Immigration

The Immigration and Nationality Act permits qualifying U.S. citizens and lawful permanent residents to petition for certain family members to obtain immigrant visas. A sponsored individual, known as the principal beneficiary, is placed into a “family preference” category based on his relationship with the petitioner. The principal beneficiary’s spouse and minor children in turn qualify as derivative beneficiaries, “entitled to the same status” and “order of consideration” as the principal. The beneficiaries, including derivative beneficiaries, become eligible to apply for visas in order of “priority date,” i.e., the date a petition was filed. Because the immigration process often takes years or decades to complete, a child seeking to immigrate may “age out”—reach adulthood and lose her immigration status as a derivative beneficiary—before she reaches the front of the visa queue. The Child Status Protection Act (CSPA) sets forth a remedy in that circumstance, providing that “[i]f the age of an alien is determined . . . to be 21 years of age or older . . . the alien’s petition shall automatically be converted to the appropriate category and the alien shall retain the original priority date issued upon receipt of the original petition.”

The Board of Immigration Appeals, which hears appeals regarding immigration determinations, interpreted automatic conversion under the CSPA as applying only to those petitions that can be seamlessly converted from one family preference category to another without the need for a new sponsor. The parents of several aged-out children challenged that interpretation, and the Ninth Circuit reversed the Board’s decision.

In Scialabba v. Cuellar de Ossorio, the Supreme Court reversed by a plurality decision. Justice Kagan, joined by Justices Kennedy and Ginsburg, concluded that the Board’s textually reasonable construction of the CSPA’s ambiguous language was entitled to deference under Chevron U.S.A. Inc. v. Natural Resources Defense Council, Inc., which held that federal courts must defer to agencies’ reasonable interpretations of ambiguous statutes. According to the Court, the CSPA is ambiguous because its two clauses are not easily reconciled: the first clause provides for a condition that encompasses every aged-out beneficiary, whereas the second clause prescribes a remedy that can apply to only a subset of the beneficiaries described in the first. According to the Court, the ambiguity created by the CSPA’s ill-fitting clauses left the Board to choose how to reconcile the statute’s different commands. Because the Board reasonably opted to abide by the inherent limits of the CSPA’s remedial clause, rather than go beyond those limits so as to match the sweep of the first clause’s condition, the Court deferred to its judgment as required under Chevron.

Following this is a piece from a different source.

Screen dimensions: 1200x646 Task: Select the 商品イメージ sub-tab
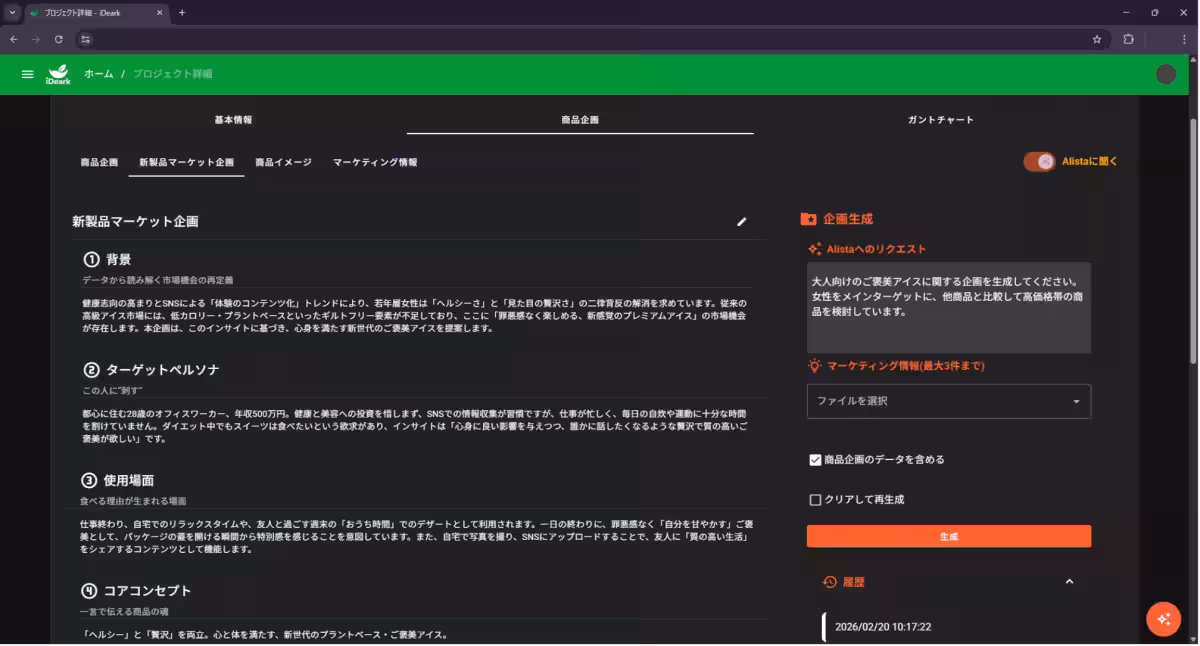(283, 160)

Chief Justice Roberts, joined by Justice Scalia, concurred that the Board’s interpretation was reasonable, but not under Chevron. Rather, under Chief Justice Robert’s reading the clauses of the CSPA are not ambiguous at all: “Direct conflict is not ambiguity, and the resolution of such conflict is not statutory construction but legislative choice.” Here, the first clause defines the persons potentially affected, but does not grant anything to anyone. The particular benefit provided by the statute—automatic conversion and retention of priority date—is found exclusively in the second clause, which requires that an aged-out beneficiary have her own eligible sponsor who is committed to providing financial support for the beneficiary.

Justice Sotomayor, joined by Justice Breyer and by Justice Thomas in part, as well as Justice Alito, dissented. According to Justice Sotomayor, the CSPA is not ambiguous at all: Aged-out children may retain their priority dates so long as they meet a single condition—they must be “determined . . . to be 21 years of age or older for purposes of” derivative beneficiary status. Absent ambiguity in the statute, Justice Sotomayor rejected the plurality’s contention that the Board is due any deference in its interpretation. And because the Board’s interpretation directly contradicts the statute’s guaranties, she would affirm the Ninth Circuit.

The Court’s decision may affect thousands of aged-out derivative beneficiaries, complicating and extending the already labyrinthine process of legal immigration and naturalization for many people and possibly separating family members.